I was featured in a Los Angeles Times article with my business partner, Stacy Gottula, discussing the “new normal” when it comes to luxury real estate marketing. From drones to helicopters and camera crews making “lifestyle films,” it certainly has been a fascinating evolution from when I first started in real estate many years ago! Technology is booming and the savviest players in the real estate industry are really learning great ways to use new technologies for marketing properties.
Read the full article below, by Tiffany Hsu:
Four decades ago, when Joyce Rey started out in real estate selling homes for the likes of Sonny and Cher, the most luxurious mansions in town would go for less than a million dollars. High-end home advertising involved a two-line notice, sans photo, in the classifieds section. Documents were hand-delivered by real estate agents who usually worked alone.
Rey now has five assistants. She and Stacy Gottula, her partner at Coldwell Banker Previews International, Estates Division, regularly deal with billionaires. Together, impeccably coiffed and fashionably dressed, they represent the currently most expensive home listing in the nation—the opulent, 25-acre, $195million Palazzo di Amore in Beverly Hills.
The estate—with its dozen bedrooms, 23 bathrooms, 27-car garage, vineyard, screening room, bowling alley and ocean views—is separated from the rest of the city by a quarter-mile of tree-lined driveway, seemingly transplanted from some magical corner of Provence. The palatial interior, aglow under glittering crystal chandeliers, is festooned with grand tapestries and gilded artwork.
Marketing such a property—where the 13,500 bottles of fine wine kept on site are considered a minor selling point—requires tact, creativity, and no small amount of capital, experts said.
Top real estate agents move in a tiny community, and image, reputation, and connections are everything. Their familiarity with extreme wealth soothes buyers, agents said. But it also allows them to screen out unwanted interest.

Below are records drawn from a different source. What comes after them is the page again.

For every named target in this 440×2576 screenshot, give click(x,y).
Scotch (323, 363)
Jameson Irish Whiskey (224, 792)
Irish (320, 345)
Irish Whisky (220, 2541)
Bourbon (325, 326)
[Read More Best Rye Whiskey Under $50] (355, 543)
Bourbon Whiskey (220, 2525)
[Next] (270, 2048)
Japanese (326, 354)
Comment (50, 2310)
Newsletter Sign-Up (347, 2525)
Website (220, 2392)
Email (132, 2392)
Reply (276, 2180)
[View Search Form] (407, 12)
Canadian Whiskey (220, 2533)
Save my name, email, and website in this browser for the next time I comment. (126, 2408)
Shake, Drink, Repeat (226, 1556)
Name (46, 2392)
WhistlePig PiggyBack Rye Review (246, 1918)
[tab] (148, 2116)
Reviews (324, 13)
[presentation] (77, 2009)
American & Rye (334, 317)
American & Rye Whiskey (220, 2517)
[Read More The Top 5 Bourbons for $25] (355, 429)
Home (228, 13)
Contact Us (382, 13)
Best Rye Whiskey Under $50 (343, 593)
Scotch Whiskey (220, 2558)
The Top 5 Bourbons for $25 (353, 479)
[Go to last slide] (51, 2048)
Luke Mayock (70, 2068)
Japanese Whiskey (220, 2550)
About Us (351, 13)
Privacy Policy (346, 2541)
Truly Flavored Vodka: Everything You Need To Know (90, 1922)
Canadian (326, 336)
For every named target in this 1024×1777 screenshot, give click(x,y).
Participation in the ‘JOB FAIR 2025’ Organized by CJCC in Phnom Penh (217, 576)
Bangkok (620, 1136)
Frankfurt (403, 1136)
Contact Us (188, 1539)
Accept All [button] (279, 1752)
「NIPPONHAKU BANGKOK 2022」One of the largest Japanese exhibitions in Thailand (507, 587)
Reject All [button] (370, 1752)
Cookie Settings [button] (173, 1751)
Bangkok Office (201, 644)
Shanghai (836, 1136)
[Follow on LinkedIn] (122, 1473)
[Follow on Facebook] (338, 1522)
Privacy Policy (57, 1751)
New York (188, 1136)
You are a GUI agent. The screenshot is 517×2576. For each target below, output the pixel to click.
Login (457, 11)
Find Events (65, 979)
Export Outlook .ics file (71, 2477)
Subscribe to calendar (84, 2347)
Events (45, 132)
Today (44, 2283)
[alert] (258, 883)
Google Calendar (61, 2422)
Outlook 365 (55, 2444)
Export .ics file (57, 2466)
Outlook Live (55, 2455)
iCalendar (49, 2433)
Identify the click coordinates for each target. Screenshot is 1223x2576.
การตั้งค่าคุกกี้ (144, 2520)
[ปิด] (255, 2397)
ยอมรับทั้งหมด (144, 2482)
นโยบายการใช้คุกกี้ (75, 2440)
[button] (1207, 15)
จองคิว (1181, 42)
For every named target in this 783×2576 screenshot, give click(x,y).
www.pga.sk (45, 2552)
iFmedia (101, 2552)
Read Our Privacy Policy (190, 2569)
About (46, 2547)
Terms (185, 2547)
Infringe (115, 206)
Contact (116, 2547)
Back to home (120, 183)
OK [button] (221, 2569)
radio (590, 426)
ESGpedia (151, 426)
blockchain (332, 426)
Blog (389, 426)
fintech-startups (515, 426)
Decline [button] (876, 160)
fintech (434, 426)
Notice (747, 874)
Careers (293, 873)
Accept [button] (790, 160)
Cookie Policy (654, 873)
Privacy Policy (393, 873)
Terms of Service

Rey and Gottula were given the Palazzo listing because of their previous track record, and because they had worked with its owner, real estate mogul Jeff Greene, on leasing the property to business people and prominent international families. Now, the partners open the house only to those with a private invitation or who have undergone a financial vetting process.
"You get a lot of looky-loos. A lot of these clients are very high profile and confidential," Stacy Gottula, a real estate agent of Coldwell Banker Previews International, said.